Only a small fraction of patients with chronic kidney disease (CKD) progress to dialysis, creating severe class imbalance that limits the performance of machine learning models for early dialysis prediction. This challenge is compounded by the binary structure of electronic health record (EHR) data, for which most existing augmentation methods were not designed. We propose Binary Gaussian Copula Synthesis (BGCS), a two-stage data augmentation method tailored to binary clinical data. BGCS first generates synthetic minority-class samples using a Gaussian copula framework that explicitly models pairwise dependencies among binary features, then applies a fine-tuned GPT-2 classifier to filter out clinically implausible samples before training. We evaluated BGCS on a real-world EHR dataset of 15,169 patients with CKD from West Virginia collected between 2008 and 2022, benchmarking it against SMOTE, CTGAN, and standard Gaussian Copula across four machine learning classifiers over 25 independent runs. BGCS consistently outperformed all comparison methods, achieving the highest minority-class recall for 90-day dialysis prediction, with median values ranging from 0.78 to 0.87 across classifiers, and the strongest distributional fidelity to real data, with a mean p-value of 0.68 across features. The best-performing BGCS-augmented model was integrated into an interpretable decision tree-based clinical decision support system for dialysis risk stratification, with electrolyte imbalances, cardiovascular comorbidities, and renal monitoring indicators emerging as the most influential predictive features. These findings suggest that augmentation methods designed for the structural properties of binary EHR data can meaningfully improve early dialysis risk prediction and support the development of interpretable clinical decision-support tools for CKD care.

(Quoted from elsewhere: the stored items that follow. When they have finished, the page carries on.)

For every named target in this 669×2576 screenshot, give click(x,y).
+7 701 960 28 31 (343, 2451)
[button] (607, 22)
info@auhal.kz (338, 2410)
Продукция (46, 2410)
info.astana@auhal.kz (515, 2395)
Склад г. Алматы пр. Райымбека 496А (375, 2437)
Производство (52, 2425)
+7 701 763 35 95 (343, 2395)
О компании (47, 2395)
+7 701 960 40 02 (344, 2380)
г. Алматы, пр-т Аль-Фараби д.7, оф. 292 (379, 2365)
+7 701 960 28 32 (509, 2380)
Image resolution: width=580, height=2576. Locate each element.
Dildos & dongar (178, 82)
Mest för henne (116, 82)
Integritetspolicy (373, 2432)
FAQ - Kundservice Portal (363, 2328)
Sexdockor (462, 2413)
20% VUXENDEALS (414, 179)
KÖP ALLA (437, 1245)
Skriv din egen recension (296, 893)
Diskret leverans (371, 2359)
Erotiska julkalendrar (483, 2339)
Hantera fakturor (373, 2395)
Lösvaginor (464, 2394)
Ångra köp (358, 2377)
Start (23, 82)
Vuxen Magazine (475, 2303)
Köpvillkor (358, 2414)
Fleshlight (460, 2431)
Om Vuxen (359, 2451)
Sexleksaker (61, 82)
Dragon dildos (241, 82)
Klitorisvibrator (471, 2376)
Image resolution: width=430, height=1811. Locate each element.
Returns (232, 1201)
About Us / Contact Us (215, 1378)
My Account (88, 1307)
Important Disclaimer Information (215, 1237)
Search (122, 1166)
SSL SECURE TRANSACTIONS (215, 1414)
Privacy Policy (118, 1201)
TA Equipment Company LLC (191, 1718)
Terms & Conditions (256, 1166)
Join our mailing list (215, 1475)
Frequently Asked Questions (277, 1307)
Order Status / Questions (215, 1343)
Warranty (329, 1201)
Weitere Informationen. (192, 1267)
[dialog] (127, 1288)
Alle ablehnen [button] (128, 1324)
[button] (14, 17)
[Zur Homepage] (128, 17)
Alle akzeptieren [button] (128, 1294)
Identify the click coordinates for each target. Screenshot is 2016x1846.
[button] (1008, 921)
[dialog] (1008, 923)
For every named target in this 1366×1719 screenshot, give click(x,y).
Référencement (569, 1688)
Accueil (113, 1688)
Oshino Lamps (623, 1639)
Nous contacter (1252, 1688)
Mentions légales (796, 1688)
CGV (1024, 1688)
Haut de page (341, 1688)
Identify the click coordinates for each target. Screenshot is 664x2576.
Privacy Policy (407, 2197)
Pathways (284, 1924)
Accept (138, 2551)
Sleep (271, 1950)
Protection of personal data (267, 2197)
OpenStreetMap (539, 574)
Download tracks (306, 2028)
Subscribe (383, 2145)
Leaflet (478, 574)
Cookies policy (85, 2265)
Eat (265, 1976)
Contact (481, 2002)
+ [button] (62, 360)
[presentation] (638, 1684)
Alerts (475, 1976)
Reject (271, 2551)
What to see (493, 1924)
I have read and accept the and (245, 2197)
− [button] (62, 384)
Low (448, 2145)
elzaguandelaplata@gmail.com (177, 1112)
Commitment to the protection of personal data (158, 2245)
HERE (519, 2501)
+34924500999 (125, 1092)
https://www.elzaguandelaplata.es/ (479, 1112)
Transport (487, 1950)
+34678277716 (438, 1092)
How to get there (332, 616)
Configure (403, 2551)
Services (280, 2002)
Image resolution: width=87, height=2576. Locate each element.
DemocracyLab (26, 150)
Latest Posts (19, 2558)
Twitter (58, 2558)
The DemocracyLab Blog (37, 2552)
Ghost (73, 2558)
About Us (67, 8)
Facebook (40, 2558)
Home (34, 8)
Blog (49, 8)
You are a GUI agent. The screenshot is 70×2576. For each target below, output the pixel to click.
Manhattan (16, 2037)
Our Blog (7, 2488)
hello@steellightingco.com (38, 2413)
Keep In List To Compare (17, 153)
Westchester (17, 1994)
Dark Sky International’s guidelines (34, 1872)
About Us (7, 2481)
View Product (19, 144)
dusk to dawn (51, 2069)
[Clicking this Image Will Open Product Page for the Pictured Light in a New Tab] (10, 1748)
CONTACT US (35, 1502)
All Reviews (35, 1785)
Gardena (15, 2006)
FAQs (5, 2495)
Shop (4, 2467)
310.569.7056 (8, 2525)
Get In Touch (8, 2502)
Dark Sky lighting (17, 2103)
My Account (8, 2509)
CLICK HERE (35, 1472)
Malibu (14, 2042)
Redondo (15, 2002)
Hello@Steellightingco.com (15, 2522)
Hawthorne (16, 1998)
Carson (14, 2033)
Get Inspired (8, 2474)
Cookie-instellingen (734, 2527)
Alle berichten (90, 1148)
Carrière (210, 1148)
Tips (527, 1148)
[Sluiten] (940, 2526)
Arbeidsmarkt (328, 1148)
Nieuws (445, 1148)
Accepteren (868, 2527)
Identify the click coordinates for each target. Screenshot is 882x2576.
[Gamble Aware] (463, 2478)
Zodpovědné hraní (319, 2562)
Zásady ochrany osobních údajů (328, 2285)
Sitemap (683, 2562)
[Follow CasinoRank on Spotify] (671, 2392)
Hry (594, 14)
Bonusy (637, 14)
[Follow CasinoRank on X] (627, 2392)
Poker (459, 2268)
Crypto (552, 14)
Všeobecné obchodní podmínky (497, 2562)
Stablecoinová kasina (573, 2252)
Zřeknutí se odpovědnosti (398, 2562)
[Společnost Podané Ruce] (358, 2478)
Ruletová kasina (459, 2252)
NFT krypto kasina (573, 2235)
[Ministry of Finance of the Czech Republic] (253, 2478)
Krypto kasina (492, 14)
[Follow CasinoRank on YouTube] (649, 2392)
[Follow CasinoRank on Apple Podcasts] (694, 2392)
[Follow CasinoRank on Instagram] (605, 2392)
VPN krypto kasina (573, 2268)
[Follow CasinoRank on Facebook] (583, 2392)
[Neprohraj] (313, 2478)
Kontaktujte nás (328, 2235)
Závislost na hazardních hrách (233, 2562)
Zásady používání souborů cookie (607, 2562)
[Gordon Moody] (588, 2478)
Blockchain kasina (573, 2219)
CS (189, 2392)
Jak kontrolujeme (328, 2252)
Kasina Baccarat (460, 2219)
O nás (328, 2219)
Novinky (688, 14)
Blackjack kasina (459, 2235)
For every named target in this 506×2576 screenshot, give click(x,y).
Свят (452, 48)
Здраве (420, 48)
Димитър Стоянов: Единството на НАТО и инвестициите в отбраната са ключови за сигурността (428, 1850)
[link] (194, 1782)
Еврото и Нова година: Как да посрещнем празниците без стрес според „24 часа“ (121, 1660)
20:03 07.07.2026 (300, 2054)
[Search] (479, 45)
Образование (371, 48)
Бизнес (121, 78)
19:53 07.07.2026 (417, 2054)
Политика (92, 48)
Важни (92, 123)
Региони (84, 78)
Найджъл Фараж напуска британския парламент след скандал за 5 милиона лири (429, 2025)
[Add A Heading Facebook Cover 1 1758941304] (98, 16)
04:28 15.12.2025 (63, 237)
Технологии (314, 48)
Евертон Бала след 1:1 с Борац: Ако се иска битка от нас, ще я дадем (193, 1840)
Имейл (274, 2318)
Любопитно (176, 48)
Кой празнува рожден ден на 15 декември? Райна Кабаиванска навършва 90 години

翻译：慢性肾脏病（CKD）患者中仅有少数进展至透析阶段，由此产生的严重类别不平衡问题限制了机器学习模型在早期透析预测中的性能。这一挑战因电子健康记录（EHR）数据的二元结构而加剧——现有大多数数据增强方法并非为此类数据设计。我们提出二元高斯Copula合成（BGCS），一种针对二元临床数据的两阶段数据增强方法。BGCS首先利用显式建模二元特征间成对依赖关系的高斯Copula框架生成合成少数类样本，随后通过微调的GPT-2分类器过滤临床不可信的样本，最后将合格数据用于模型训练。我们在2008至2022年间收集的美国西弗吉尼亚州15,169例CKD患者真实EHR数据集上评估BGCS，将其与SMOTE、CTGAN及标准高斯Copula方法进行对比，使用四种机器学习分类器执行25次独立实验。BGCS在所有对比方法中持续表现最优，在90天透析预测任务中取得最高的少数类召回率（各分类器中位值介于0.78-0.87），并展现出最强的分布保真度（各特征均值p值为0.68）。最佳性能的BGCS增强模型被集成至可解释的决策树临床决策支持系统中用于透析风险分层，其中电解质紊乱、心血管合并症及肾功能监测指标成为最具影响力的预测特征。这些发现表明，针对二元EHR数据结构性设计的增强方法能有效提升早期透析风险预测效能，并促进面向CKD护理的可解释临床决策支持工具开发。